Arguably the best moment of David Fielding's essentially well-conceived but visually rocky, uneven production was (with a conscious echo of his magical coup-de-théâtre at the end of Daphne) the ending : an ample, Rhinegoldish ring frames the couple, attired once more in wedding garb as if for a gushing wedding photo : the relationship has been reforged.

So right was this finale one could forgive the visually rocky remainder. As before, Fielding designed it himself, and rightly took his cue from Strauss's own delicious irony (after all, the composer names his main character Storch (='Stork'), a pure parody of his own name (='Ostrich')). But his design sense, and perhaps even more the poverty of construction, stoops to year nine standard -- delighting neither the eye nor, frankly, the intellect : Strauss himself at the l924 première (the libretto dates from as early as l9l7) took great pains over the set. Fielding's hardboard-looking, conifer-strewn snow backdrop was as deliberately but needlessly cheap (a child's nineteenth century toy theatre could have done better) as the not-so-funny gimmicks (the audience found them giggle-worthy) tugged up and down its apex : like a hyperactive Achim Freyer (the famously finnicky German producer-designer) at his least persuasive.

The hilarious moment where windows flop open and the house becomes a (two-way) train had, however, the ring of vintage, on-form Fielding.
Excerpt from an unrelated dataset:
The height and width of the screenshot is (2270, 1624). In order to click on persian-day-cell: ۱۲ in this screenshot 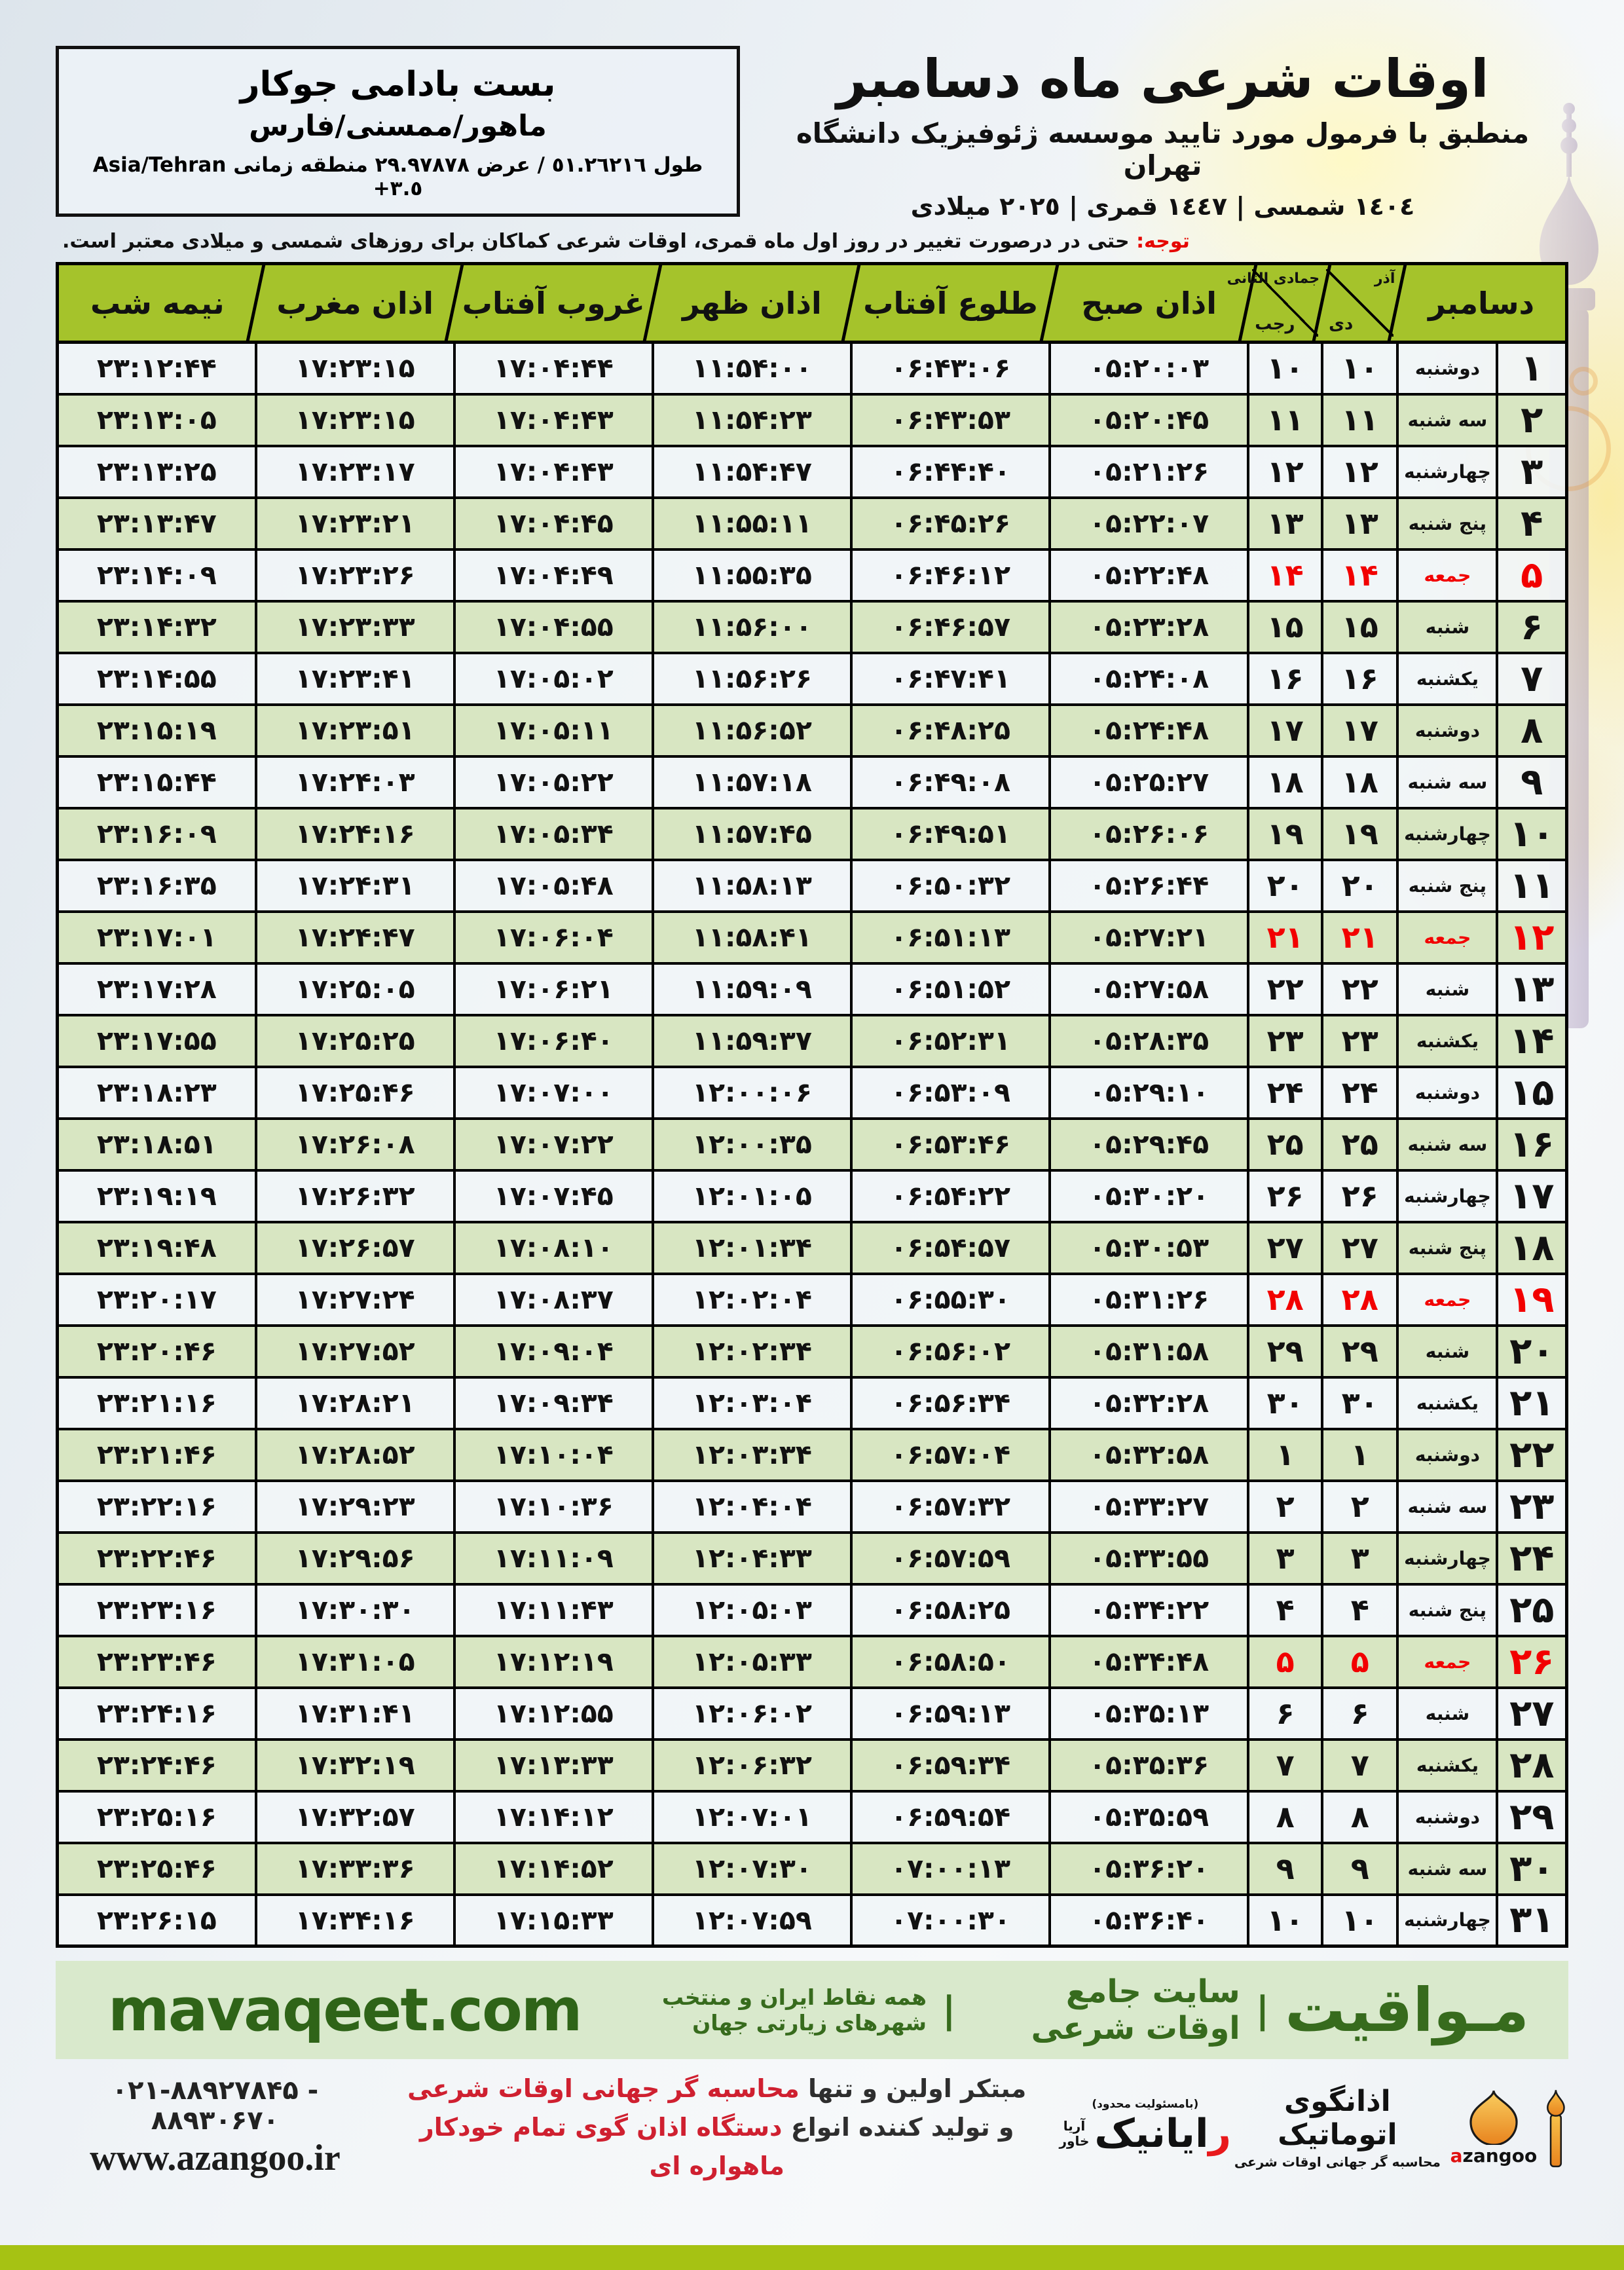, I will do `click(1360, 471)`.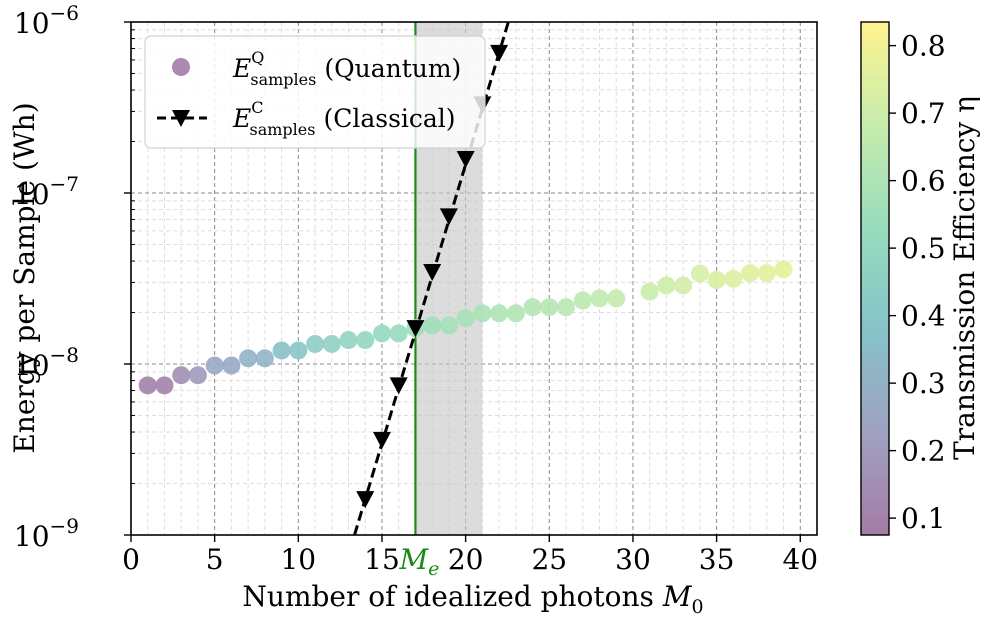 This screenshot has height=625, width=996. What do you see at coordinates (46, 362) in the screenshot?
I see `y-tick-label: 10⁻⁸` at bounding box center [46, 362].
Elsewhere half-bitten gestures, undeveloped ideas, distinctly clumsy prop moving and mindless pantomime (contrasting with the witty punch of Jonathan Burton's crisp surtitles) made direction and conception look at best amateurish ('natural'? well....maybe). The kitsch ball scene grew repetitive; the storm was pathetic. The opening 'packing' scene, a canny forestate of Frau Storch's forthcoming walkout, was stylishly acted. But all at the expense of the overture. Yet Fielding's choice of 1920s costumes was classic, and his inspired moments included an interlude which appears to emerge from a horn gramophone (rather moving) and Storch's final occupation of his neglected chair at the close, which -- thus delayed -- was a touch of genius.